→ Problem requirements: Whenever a line contains the string "time", copy it out of the entries.

**** The input

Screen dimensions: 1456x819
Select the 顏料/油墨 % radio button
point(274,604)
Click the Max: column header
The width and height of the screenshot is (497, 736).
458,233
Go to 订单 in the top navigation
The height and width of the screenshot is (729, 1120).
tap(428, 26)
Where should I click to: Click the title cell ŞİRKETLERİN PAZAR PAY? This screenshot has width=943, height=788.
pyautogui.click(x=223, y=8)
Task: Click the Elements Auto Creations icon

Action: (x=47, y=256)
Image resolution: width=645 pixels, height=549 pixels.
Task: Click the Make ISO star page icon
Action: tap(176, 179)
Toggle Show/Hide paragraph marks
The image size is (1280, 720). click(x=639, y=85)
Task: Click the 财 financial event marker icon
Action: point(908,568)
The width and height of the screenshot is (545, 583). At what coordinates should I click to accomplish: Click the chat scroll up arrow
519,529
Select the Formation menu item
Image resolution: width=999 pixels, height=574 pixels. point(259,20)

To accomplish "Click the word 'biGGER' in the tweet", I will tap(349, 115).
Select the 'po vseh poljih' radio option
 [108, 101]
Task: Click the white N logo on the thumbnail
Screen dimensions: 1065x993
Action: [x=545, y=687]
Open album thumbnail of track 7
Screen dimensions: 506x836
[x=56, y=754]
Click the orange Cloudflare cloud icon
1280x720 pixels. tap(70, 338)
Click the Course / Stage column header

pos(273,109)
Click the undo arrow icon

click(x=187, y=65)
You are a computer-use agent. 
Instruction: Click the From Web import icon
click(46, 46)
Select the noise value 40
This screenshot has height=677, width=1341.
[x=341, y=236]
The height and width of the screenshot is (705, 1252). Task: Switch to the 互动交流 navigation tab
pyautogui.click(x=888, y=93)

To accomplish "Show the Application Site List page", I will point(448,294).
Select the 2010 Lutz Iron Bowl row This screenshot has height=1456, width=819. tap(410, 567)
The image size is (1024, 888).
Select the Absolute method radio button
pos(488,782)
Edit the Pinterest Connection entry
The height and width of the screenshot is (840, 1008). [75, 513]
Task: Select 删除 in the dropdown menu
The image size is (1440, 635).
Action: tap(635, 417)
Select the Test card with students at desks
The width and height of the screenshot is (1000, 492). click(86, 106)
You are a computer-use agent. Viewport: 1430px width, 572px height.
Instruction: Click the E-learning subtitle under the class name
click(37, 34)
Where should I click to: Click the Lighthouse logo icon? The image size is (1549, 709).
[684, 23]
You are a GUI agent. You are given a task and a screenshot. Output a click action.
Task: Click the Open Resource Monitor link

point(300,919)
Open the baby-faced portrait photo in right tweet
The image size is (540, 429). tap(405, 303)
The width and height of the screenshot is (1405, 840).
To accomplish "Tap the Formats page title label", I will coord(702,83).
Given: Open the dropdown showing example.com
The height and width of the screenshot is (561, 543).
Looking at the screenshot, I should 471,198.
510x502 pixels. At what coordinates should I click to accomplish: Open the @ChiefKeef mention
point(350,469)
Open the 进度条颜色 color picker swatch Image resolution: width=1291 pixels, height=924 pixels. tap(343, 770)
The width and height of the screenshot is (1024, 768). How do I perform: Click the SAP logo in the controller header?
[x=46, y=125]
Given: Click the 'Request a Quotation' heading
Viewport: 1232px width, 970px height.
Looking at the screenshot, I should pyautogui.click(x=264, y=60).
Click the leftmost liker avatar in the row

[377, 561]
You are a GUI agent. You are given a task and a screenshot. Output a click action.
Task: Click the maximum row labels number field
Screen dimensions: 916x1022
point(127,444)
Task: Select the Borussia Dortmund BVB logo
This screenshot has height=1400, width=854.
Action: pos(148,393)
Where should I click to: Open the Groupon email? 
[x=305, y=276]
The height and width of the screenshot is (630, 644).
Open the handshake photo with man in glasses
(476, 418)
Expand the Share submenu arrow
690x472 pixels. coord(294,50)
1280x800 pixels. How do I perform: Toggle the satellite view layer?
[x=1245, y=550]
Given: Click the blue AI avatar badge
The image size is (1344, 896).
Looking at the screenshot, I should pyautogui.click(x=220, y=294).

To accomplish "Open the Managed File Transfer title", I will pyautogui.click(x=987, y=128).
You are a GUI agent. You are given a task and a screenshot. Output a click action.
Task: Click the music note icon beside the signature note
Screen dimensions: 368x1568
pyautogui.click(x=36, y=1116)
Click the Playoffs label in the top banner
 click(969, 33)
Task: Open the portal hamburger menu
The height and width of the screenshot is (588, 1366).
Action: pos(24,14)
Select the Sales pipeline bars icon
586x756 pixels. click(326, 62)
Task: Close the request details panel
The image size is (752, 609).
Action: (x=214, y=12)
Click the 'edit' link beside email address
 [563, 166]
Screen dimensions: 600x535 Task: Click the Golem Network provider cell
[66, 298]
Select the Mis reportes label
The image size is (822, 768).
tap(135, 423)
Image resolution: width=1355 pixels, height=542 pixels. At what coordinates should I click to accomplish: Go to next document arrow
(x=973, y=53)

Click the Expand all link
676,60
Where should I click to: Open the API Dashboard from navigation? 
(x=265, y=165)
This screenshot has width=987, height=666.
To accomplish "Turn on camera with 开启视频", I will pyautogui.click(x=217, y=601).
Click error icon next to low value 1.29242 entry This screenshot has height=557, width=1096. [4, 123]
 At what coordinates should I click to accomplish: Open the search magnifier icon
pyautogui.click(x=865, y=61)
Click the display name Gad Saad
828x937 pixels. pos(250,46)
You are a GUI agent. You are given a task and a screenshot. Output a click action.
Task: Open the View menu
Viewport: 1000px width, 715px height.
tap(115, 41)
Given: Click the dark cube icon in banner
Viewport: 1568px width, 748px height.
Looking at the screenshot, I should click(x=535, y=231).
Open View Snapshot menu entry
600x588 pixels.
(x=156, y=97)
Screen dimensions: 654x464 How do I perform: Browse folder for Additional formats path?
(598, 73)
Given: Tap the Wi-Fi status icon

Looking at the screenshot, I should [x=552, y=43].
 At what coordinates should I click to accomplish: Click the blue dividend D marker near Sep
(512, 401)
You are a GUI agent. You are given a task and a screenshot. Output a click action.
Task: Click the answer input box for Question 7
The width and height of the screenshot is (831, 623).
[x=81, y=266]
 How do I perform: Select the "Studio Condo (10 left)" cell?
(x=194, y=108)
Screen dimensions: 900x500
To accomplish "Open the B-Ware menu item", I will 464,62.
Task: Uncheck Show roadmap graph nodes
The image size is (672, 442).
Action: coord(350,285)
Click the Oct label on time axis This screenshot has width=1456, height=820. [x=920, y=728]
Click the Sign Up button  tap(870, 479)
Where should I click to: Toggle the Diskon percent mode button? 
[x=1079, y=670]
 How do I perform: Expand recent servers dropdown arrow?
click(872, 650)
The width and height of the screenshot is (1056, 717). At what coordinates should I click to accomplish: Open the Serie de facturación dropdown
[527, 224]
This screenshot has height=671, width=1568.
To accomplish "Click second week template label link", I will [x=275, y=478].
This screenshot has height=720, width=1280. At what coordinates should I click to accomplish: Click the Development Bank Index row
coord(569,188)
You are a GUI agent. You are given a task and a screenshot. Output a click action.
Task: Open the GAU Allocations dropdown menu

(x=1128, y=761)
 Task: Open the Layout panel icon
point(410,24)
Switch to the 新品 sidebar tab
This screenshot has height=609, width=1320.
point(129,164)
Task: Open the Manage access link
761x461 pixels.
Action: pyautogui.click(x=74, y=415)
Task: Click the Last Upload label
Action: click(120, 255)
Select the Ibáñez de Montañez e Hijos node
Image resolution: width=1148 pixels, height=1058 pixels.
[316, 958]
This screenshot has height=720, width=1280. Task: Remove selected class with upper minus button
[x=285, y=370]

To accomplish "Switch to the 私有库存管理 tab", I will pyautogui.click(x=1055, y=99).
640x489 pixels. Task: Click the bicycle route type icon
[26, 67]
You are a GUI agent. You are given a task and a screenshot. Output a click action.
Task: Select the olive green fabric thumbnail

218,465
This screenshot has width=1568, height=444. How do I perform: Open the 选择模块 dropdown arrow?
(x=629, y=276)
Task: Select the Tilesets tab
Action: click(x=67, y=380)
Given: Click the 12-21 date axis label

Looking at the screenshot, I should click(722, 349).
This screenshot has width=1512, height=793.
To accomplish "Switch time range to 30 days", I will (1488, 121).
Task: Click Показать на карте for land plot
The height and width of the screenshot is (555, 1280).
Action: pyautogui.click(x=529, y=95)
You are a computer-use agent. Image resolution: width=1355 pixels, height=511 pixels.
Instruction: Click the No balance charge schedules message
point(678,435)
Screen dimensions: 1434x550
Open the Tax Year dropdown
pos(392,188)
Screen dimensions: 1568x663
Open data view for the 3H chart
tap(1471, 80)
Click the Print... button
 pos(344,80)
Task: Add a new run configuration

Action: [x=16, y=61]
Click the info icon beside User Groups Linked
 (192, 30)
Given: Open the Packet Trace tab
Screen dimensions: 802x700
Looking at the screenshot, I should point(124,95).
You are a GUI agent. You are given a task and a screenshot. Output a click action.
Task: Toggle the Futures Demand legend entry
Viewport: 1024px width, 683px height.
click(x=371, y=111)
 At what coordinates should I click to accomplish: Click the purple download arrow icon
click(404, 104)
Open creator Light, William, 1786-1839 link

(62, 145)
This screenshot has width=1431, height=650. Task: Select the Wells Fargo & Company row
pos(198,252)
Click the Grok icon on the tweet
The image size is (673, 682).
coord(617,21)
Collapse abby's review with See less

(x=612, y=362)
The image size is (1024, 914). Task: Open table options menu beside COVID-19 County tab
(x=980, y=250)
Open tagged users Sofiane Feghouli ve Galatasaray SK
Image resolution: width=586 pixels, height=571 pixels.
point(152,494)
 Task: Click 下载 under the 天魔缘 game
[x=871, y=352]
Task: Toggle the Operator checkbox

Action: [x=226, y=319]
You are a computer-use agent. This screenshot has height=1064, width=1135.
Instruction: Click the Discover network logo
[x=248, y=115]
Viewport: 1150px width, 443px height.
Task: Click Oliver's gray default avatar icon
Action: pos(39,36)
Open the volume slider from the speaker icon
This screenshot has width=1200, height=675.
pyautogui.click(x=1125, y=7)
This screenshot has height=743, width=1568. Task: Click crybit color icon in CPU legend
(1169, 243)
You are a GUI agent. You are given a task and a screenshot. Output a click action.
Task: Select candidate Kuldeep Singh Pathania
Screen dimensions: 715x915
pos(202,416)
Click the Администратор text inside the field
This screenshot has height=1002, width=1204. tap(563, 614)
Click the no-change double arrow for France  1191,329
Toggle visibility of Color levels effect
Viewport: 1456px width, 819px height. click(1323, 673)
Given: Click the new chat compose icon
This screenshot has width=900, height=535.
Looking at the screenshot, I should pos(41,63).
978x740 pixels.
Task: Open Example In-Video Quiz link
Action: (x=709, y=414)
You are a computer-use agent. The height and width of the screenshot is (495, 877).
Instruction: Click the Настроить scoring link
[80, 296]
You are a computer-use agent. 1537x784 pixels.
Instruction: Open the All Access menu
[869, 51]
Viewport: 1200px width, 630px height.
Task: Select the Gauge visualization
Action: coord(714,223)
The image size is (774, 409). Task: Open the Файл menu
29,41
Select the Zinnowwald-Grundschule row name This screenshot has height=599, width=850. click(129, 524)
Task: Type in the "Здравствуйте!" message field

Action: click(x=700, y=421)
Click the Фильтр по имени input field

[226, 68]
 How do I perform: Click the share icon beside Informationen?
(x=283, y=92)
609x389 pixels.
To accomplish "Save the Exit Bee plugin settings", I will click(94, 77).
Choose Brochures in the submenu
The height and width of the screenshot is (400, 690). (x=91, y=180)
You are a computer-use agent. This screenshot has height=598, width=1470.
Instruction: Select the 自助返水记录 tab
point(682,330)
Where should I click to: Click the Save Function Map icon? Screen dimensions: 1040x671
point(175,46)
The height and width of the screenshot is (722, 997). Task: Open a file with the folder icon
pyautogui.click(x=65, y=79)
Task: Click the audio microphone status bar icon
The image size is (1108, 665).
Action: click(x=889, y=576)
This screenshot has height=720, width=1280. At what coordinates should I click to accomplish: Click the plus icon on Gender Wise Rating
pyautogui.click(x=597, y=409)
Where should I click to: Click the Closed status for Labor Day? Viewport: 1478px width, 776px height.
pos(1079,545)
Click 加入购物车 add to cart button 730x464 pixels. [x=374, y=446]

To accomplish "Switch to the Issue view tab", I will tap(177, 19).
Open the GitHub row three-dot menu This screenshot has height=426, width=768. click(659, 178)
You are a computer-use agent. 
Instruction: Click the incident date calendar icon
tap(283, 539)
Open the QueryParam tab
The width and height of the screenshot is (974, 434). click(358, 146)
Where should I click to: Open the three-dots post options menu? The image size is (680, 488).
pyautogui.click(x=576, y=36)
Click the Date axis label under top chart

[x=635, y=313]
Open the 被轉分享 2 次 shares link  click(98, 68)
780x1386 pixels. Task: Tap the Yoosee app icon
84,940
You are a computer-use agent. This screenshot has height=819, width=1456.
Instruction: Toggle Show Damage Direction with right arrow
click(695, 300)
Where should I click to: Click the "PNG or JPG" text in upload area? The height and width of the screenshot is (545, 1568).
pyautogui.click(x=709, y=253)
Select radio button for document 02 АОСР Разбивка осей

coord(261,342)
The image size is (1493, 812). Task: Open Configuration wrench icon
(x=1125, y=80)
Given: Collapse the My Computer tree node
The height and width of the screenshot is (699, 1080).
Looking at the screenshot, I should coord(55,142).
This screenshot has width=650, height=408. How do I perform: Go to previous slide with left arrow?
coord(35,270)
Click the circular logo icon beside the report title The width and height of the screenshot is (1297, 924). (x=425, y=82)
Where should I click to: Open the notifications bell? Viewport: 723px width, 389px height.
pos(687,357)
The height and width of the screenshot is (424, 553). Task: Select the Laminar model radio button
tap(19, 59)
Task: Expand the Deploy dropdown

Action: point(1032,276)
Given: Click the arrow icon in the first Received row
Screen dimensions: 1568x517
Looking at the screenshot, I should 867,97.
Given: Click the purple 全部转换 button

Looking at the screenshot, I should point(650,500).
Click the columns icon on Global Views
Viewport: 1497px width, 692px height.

********

→ Task answer:
Click the Oct label on time axis This screenshot has width=1456, height=820. [x=920, y=728]
To accomplish "Switch time range to 30 days", I will (1488, 121).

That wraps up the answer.